COMP2521
Data Structures & Algorithms
Week 3.2
Balancing Binary Search Trees
Author: Hayden Smith 2021
In this lecture
Why?
- Binary Search Trees will often slowly lead to more imbalanced trees, so we need to develop strategies to prevent that.
What?
- Tree Rotations
- Insertions at root
- Tree partitioning
BST balance as it grows
When you insert into a BST, there are two extreme cases:
- Best case: Keys inserted in pre-order such that it is perfectly balanced
- Tree height = log(n)
- Search cost = O(log(n))
- Worst case: Keys inserted in ascending or descending order such that it is completely unbalanced:
- Tree height = O(n)
- Search cost = O(n)
In reality, the average case is a mix between these too.
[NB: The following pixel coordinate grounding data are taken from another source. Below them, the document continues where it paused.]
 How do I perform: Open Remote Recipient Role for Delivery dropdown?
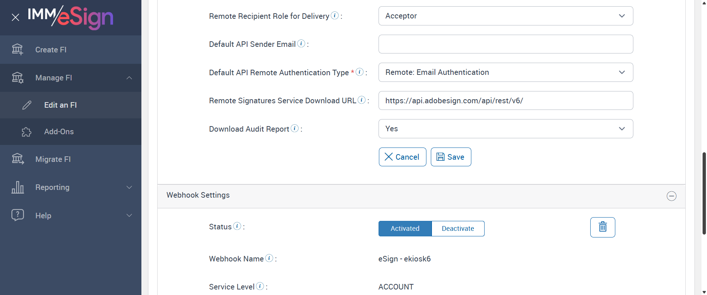pos(506,16)
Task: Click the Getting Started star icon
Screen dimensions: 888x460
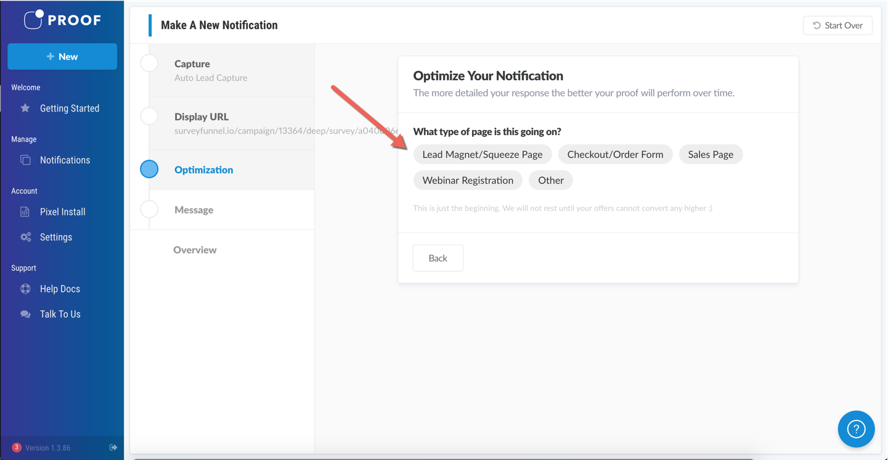Action: point(25,109)

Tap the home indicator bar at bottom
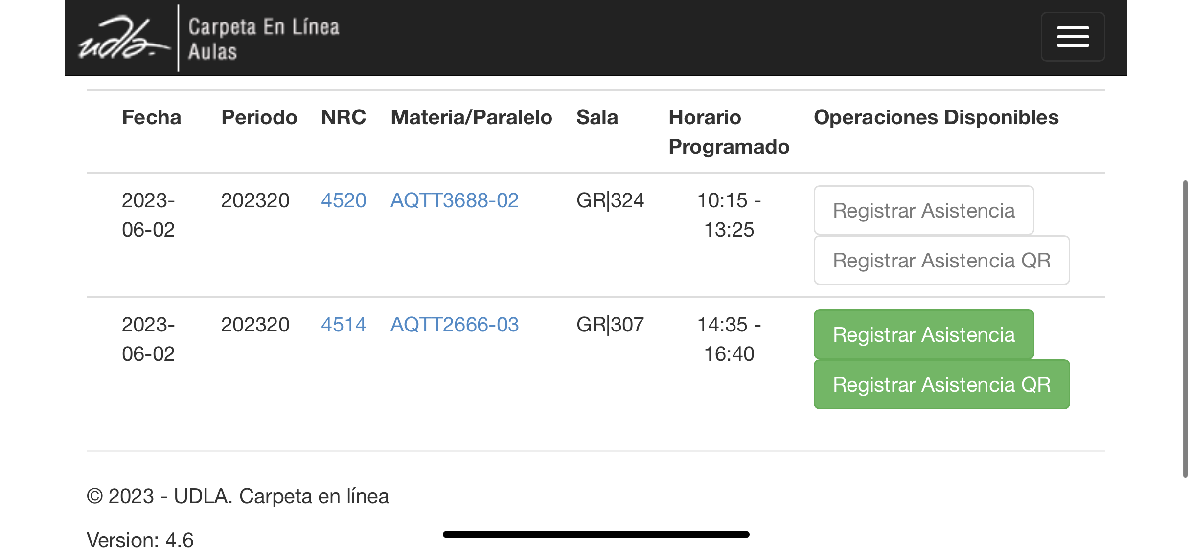[596, 534]
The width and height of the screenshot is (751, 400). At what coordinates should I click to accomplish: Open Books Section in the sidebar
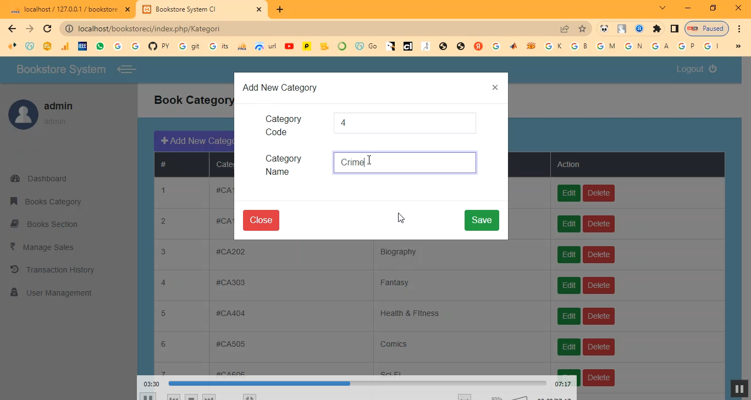52,224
This is still a search cost of O(log(n)), though the real cost is more than the best case
Balanced BST
The formal definition for a weight-balanced BST is a tree that, for all nodes:
- ∀ nodes, abs(#nodes(LeftSubtree) - #nodes(RightSubtree)) < 2
The formal definition for a height-balanced BST is a tree that, for all nodes:
- ∀ nodes, abs(height(LeftSubtree) - height(RightSubtree)) < 2
Operations for more balanced BSTs
There are 4 key operations we will look at that help us balance
Left rotation
Move right child to node, then rearrange links to retain order
Right rotation
Move left child to node, then rearrange links to retain order
Insertion at root
Each new item added at root node. (Added at leaf then rotated up)
Partition
Rearrange tree around specified node (push to root)
Tree rotation (practical)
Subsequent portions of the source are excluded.